I’m indebted to the excellent Fiona Nevile-Bowles whose great blog is The Cottage Smallholder, for reminding me about Pay It Forward – which describes itself in a rather tatty-looking website here: Pay It Forward UK

Regardless of the quality of the website, the idea is pure diamond. I’ve often owed my happiness to the acts of actual or almost strangers and I’m about to name names:

1 – The staff of Epsom Cottage Hospital, who kept me and baby Kai in the maternity ward for six days after we were unexpectedly made homeless
2 – Malcolm Rutter, who heard about our predicament and offered us a home where we lived very happily for a year
3 – Susan Hoivik who heard about our problem too, and got me a job with one of the UK’s finest charities, just on the strength of her good name and her friendship with the charity’s CEO.

One can never repay such generosity. But one can try.

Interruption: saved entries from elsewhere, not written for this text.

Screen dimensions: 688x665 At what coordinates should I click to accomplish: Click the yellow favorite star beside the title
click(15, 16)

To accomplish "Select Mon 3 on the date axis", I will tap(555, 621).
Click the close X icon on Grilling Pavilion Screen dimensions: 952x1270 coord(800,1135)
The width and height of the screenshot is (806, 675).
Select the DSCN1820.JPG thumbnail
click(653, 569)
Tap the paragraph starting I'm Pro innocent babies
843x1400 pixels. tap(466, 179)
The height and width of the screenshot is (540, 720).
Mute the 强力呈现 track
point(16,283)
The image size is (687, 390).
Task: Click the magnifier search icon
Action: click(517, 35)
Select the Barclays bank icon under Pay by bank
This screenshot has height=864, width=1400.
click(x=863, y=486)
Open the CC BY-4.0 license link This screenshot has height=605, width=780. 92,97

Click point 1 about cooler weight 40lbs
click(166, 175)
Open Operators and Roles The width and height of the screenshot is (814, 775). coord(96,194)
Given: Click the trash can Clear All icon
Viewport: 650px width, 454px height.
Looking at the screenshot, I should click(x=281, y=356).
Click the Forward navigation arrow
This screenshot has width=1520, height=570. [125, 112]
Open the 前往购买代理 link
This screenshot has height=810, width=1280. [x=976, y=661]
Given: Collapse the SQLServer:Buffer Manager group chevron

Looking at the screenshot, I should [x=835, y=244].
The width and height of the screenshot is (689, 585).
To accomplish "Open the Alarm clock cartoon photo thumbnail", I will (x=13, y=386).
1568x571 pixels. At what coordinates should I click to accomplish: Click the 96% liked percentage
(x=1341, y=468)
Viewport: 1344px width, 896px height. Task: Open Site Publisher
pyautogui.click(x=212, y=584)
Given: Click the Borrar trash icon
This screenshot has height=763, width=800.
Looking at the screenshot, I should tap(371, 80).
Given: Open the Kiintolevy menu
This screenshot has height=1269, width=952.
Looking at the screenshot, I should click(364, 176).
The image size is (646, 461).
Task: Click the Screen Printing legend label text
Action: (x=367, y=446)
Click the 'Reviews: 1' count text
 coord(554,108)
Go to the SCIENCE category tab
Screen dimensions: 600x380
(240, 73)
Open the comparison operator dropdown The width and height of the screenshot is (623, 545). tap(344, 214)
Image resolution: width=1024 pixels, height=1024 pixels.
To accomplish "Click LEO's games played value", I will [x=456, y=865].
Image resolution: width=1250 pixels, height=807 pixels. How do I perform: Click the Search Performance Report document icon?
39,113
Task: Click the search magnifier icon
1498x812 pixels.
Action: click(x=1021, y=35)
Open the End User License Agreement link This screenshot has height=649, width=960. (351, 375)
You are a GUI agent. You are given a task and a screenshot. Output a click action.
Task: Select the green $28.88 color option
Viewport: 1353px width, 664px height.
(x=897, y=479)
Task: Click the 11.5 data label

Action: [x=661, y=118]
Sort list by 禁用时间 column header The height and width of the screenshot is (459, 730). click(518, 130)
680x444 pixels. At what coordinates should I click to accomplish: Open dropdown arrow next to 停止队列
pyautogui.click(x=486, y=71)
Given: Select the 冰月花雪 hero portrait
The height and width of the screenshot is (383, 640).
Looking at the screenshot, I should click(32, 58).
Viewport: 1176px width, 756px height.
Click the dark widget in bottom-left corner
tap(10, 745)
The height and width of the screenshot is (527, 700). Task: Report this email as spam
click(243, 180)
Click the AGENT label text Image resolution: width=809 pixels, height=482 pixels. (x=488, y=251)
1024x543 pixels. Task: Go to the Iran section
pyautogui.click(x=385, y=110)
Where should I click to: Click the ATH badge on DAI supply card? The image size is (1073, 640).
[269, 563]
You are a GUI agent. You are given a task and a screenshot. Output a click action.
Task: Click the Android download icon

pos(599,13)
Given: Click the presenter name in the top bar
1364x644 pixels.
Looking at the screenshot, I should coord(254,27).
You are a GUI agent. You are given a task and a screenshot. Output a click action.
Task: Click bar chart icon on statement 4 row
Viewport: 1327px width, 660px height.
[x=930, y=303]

So this December I’m offering a literary Pay It Forward to my lovely readers, even the lurkers! As you know, I edit fiction as part of my living and teach a course called Writing Fiction to get Published, so I know a little about what makes a short story publishable and one of the services I offer my students is a full edit/critique/submission suggestion package.

This month, I’m giving free edits, critiques and market suggestions to the first three writers to contact me at (sorry, sold out!) if the email address isn’t there when you read this, then three writers have already contacted me and arranged to send me their stories.

Caveats: the stories must be under 3,500 words (not because I’m lazy but because longer than that is really hard to get published in most places); I write and publish literary fiction, fantasy, science fiction, a bit of crime and a bit of historical fiction and lots of erotica under a variety of names – I’m willing to edit anything, but the market suggestions won’t be as good if your work falls outside those genres because I won’t have personal knowledge of the editors’ preferences etc; the more you can tell me about your work, where you’d like to be published, what reaction the story has had from other etc, the more I can help you; don’t worry if you’ve never been published, or if you think your story is a bit rough (or a lot rough), you’re exactly the person I’d like to work with!